- **Exercise description**
Present every line of the material below as a numbered list, omitting any blank lines.

- **Data for this exercise**
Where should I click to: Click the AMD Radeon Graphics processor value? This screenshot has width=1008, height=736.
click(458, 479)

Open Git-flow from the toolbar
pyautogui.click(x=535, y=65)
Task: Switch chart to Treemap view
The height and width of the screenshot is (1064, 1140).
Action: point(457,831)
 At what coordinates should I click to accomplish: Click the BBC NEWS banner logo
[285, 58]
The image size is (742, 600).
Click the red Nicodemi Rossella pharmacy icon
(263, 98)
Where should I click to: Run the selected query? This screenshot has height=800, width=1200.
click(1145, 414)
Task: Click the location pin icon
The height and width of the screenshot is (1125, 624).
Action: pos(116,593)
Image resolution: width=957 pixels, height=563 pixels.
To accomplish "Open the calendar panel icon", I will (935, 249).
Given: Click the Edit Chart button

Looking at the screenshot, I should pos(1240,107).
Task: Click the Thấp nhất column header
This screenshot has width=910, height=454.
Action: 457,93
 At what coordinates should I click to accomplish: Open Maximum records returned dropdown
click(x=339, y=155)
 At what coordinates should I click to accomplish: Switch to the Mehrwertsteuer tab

- **Task response**
1. Where should I click to: Click the AMD Radeon Graphics processor value? This screenshot has width=1008, height=736.
2. click(458, 479)
3. Open Git-flow from the toolbar
4. pyautogui.click(x=535, y=65)
5. Task: Switch chart to Treemap view
6. The height and width of the screenshot is (1064, 1140).
7. Action: point(457,831)
8.  At what coordinates should I click to accomplish: Click the BBC NEWS banner logo
9. [285, 58]
10. The image size is (742, 600).
11. Click the red Nicodemi Rossella pharmacy icon
12. (263, 98)
13. Where should I click to: Run the selected query? This screenshot has height=800, width=1200.
14. click(1145, 414)
15. Task: Click the location pin icon
16. The height and width of the screenshot is (1125, 624).
17. Action: pos(116,593)
18. Image resolution: width=957 pixels, height=563 pixels.
19. To accomplish "Open the calendar panel icon", I will (935, 249).
20. Given: Click the Edit Chart button
21. Looking at the screenshot, I should pos(1240,107).
22. Task: Click the Thấp nhất column header
23. This screenshot has width=910, height=454.
24. Action: 457,93
25.  At what coordinates should I click to accomplish: Open Maximum records returned dropdown
26. click(x=339, y=155)
27.  At what coordinates should I click to accomplish: Switch to the Mehrwertsteuer tab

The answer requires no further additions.